* **Information shown**
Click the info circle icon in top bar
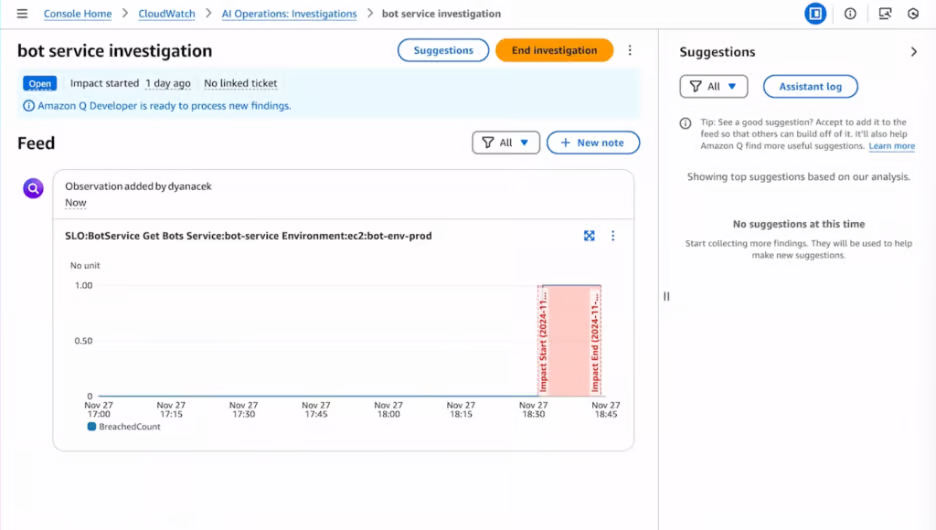Image resolution: width=936 pixels, height=530 pixels. click(x=850, y=14)
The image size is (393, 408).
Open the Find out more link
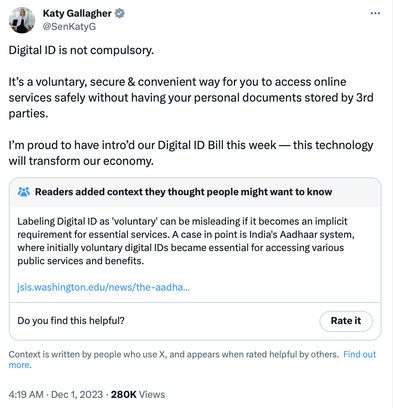point(360,354)
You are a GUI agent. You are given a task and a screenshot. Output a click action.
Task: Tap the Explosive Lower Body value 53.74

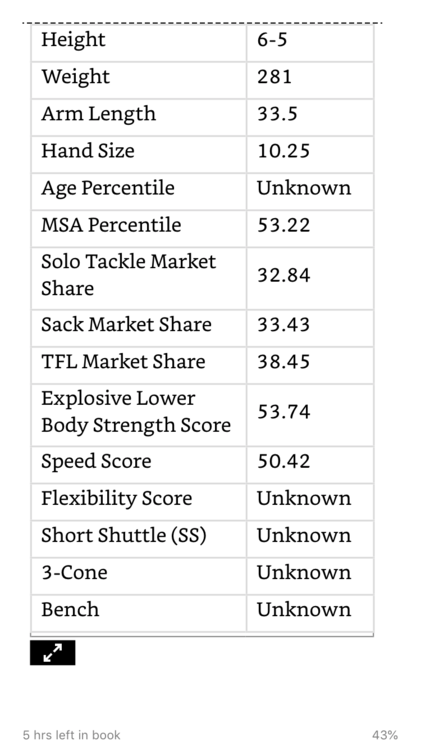pos(284,412)
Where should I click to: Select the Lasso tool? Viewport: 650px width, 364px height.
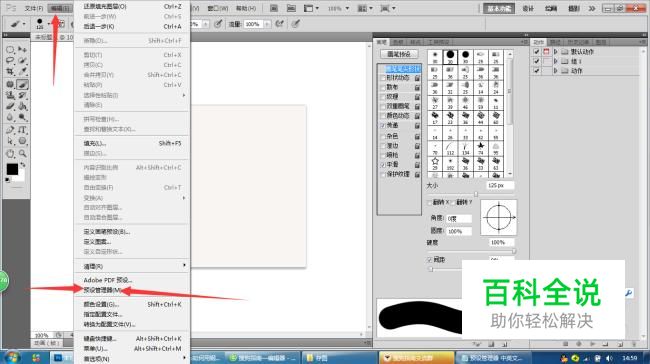(x=10, y=61)
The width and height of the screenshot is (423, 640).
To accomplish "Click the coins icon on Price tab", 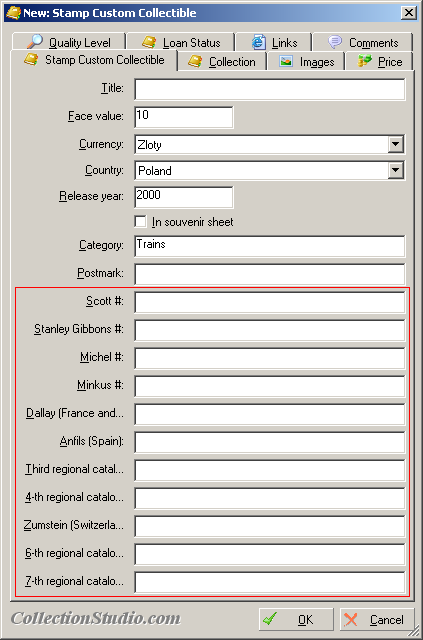I will 365,61.
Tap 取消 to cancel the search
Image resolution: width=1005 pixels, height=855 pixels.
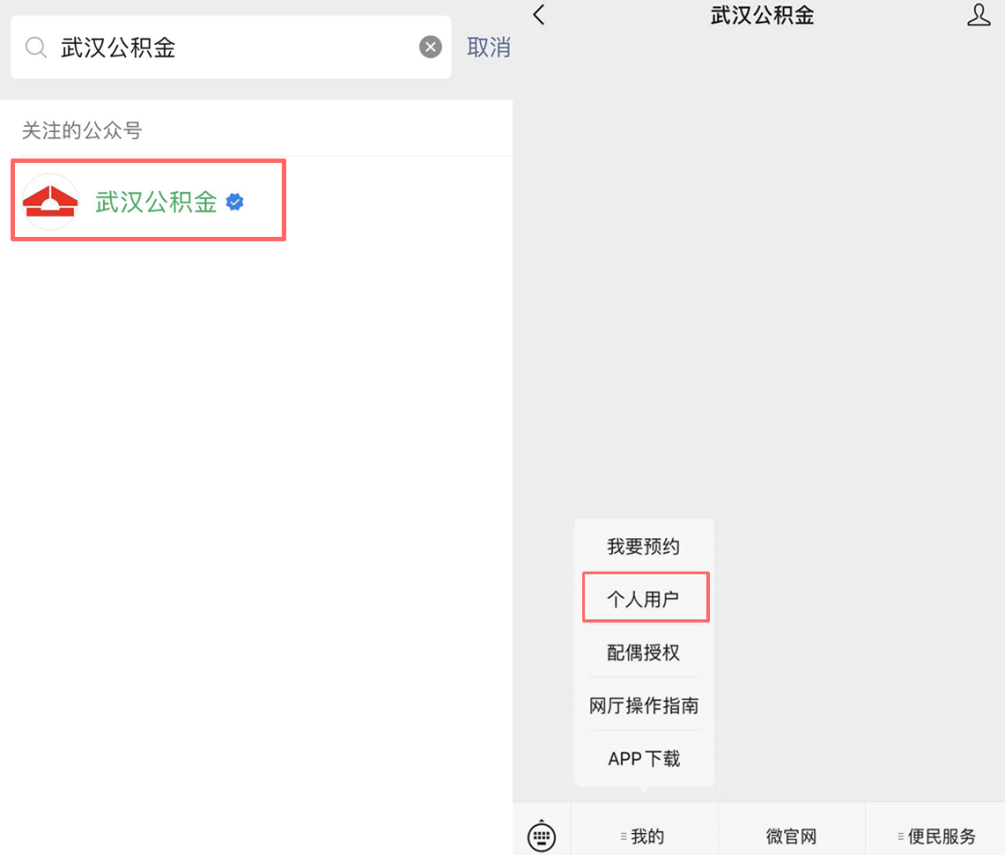(488, 47)
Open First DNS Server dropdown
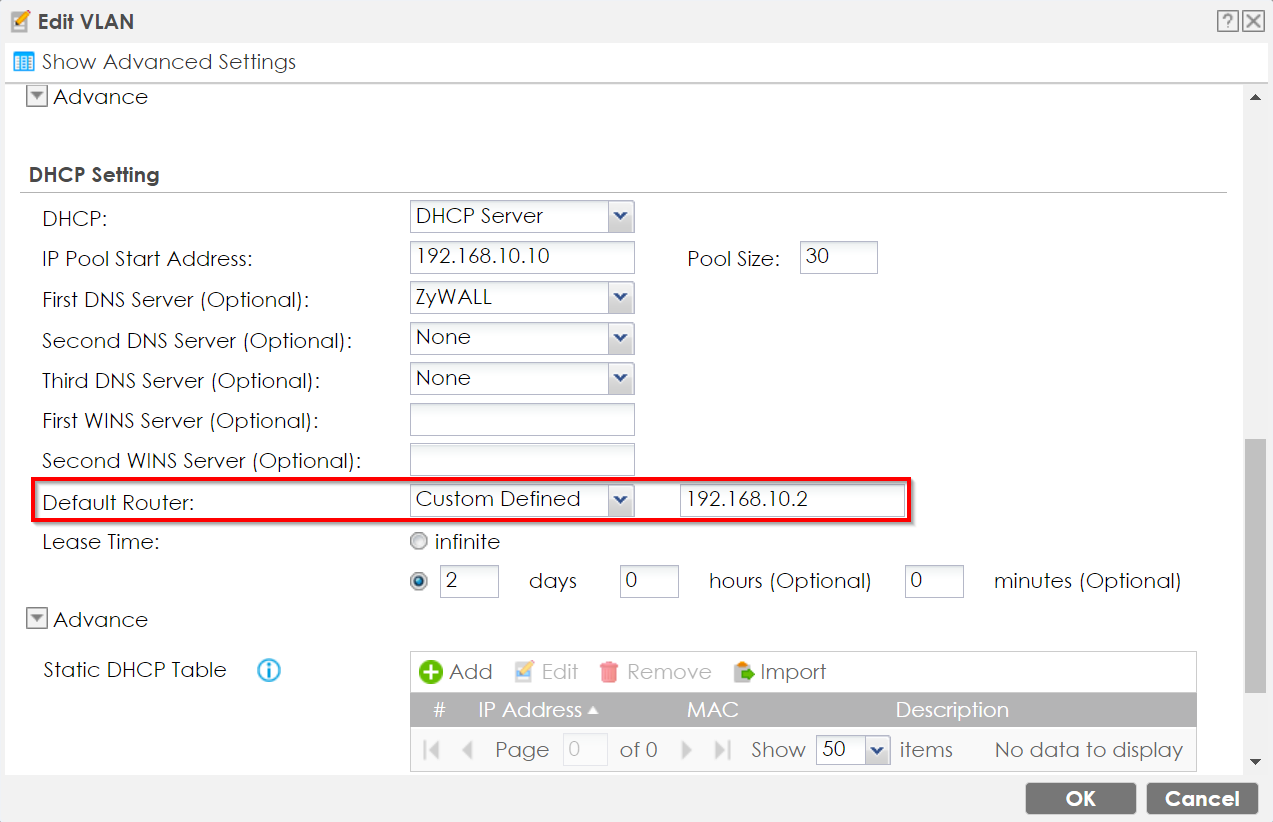 pyautogui.click(x=620, y=298)
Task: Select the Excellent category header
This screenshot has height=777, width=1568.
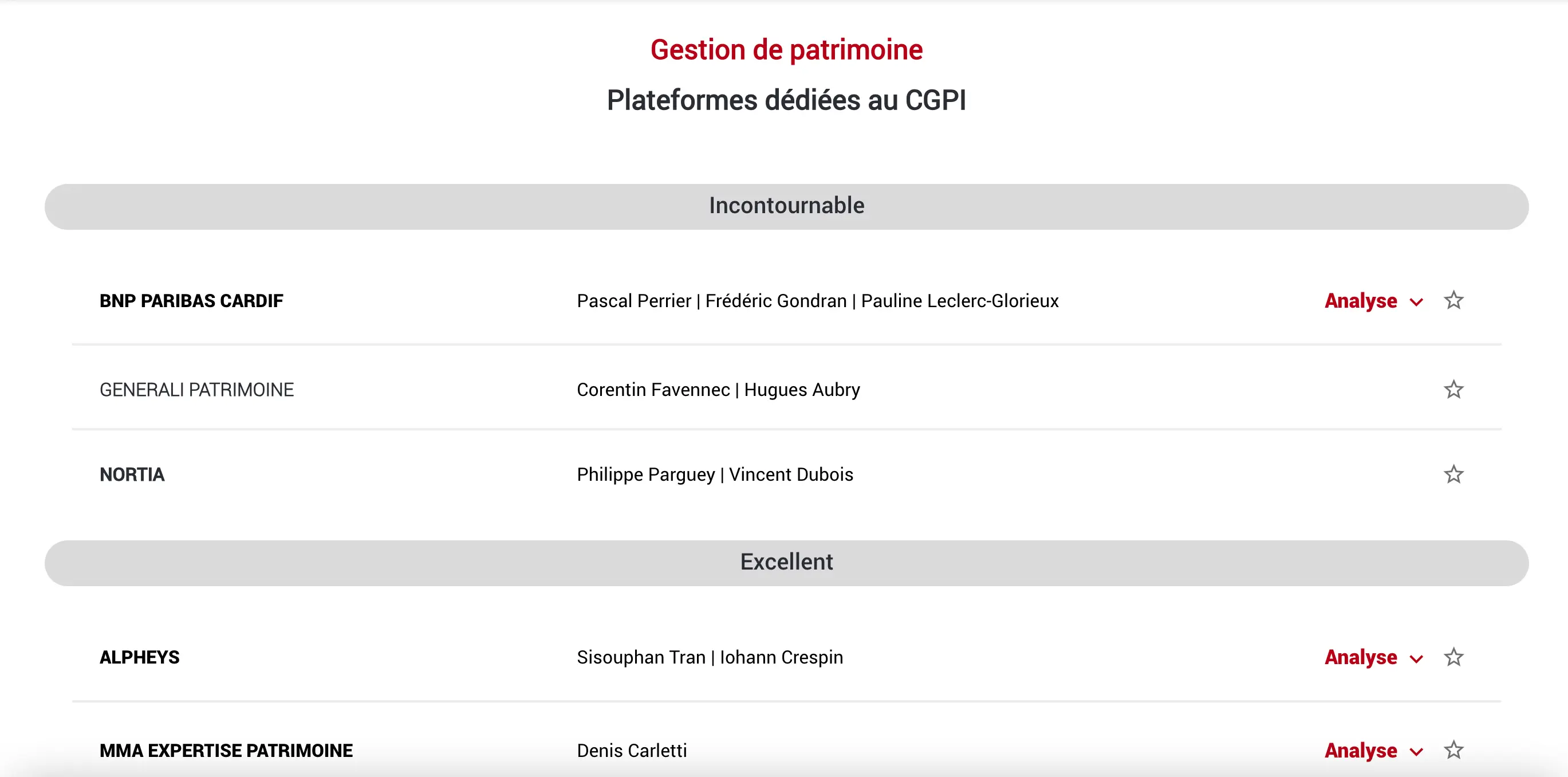Action: pyautogui.click(x=786, y=563)
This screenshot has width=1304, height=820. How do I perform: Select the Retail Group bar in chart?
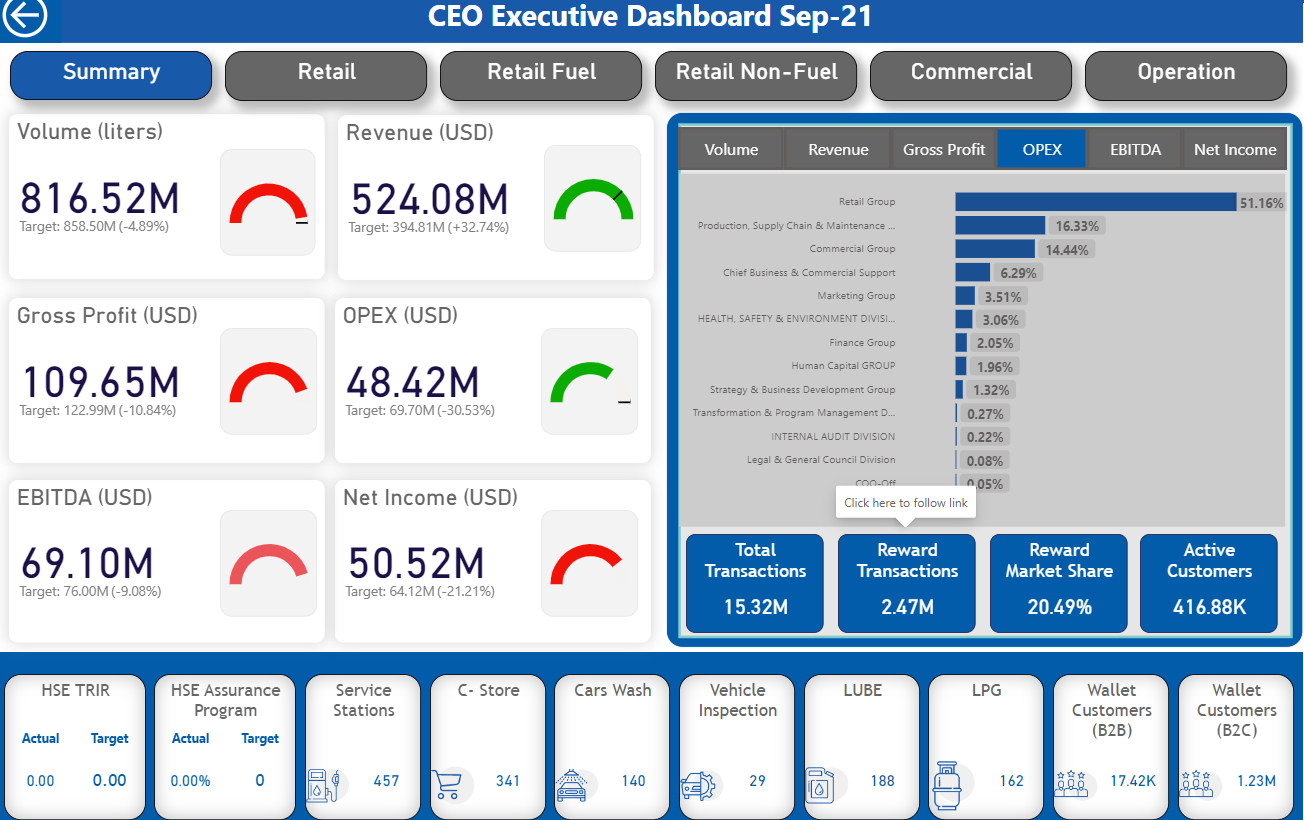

* **Task instructions**
Retype, please, exactly the lines that begin with the one containing "Image resolution: width=1005" and end at the last line of the entries above, both included, leaving out pictures.

* **Task answer**
Image resolution: width=1005 pixels, height=855 pixels.
(488, 47)
Open First DNS Server dropdown
 pyautogui.click(x=620, y=298)
Task: Select the Excellent category header
This screenshot has height=777, width=1568.
Action: pyautogui.click(x=786, y=563)
This screenshot has width=1304, height=820. How do I perform: Select the Retail Group bar in chart?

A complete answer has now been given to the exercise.